Task details.
Answer these questions about the Starbucks case below:
(a) How many Starbucks stores were there in 1987, and how many in 2000?
(b) In which city was the company's founding location?
(c) By what year did Howard Schultz know something had gone wrong?

Business and Management

Accordingly, case notes will be collected. case notes should include , answers to the questions at the end of the case, and annotations or additional issues you think are pertinent. These analyses should be approximately 1-2 typed pages.

Starbucks Returns to its Roots

You are probably so used to seeing Starbucks coffee shops
everywhere that you might not realize the company went
from just 11 stores in 1987 to 2,600 in the year 2000. This
incredibly rapid growth sprang from the company’s ability
to create a unique experience for customers who wanted
to buy its distinct brand of lattes and mochas wherever
they found themselves. At Starbucks’ core, there was also
a culture of treating each customer as a valued guest who
should feel comfortable relaxing and taking in the ambience
of the store. Whether you were in the company’s
founding location in Seattle, Washington, or at the other
end of the country in Miami, Florida, you knew what to
expect when you went to a Starbucks.
This uniform culture was truly put to the test in the face
of massive expansion, however, and by 2006 Starbucks’
chairman and former CEO Howard Schultz knew something
had gone wrong. He noted that “As I visited hundreds
of Starbucks stores in cities around the world, the
entrepreneurial merchant in me sensed that something
intrinsic to Starbucks’ brand was missing. An aura. A spirit.
The stores were lacking a certain soul.” Starbucks’ performance
had become lackluster, with hundreds of planned
store openings being canceled and hundreds more stores
being closed.

Dataset extract.
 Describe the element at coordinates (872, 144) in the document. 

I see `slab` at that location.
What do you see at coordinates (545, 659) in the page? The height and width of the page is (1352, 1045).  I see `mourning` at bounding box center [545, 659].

Full solution.
(a) 11 stores in 1987 and 2,600 in 2000.
(b) Seattle, Washington.
(c) 2006.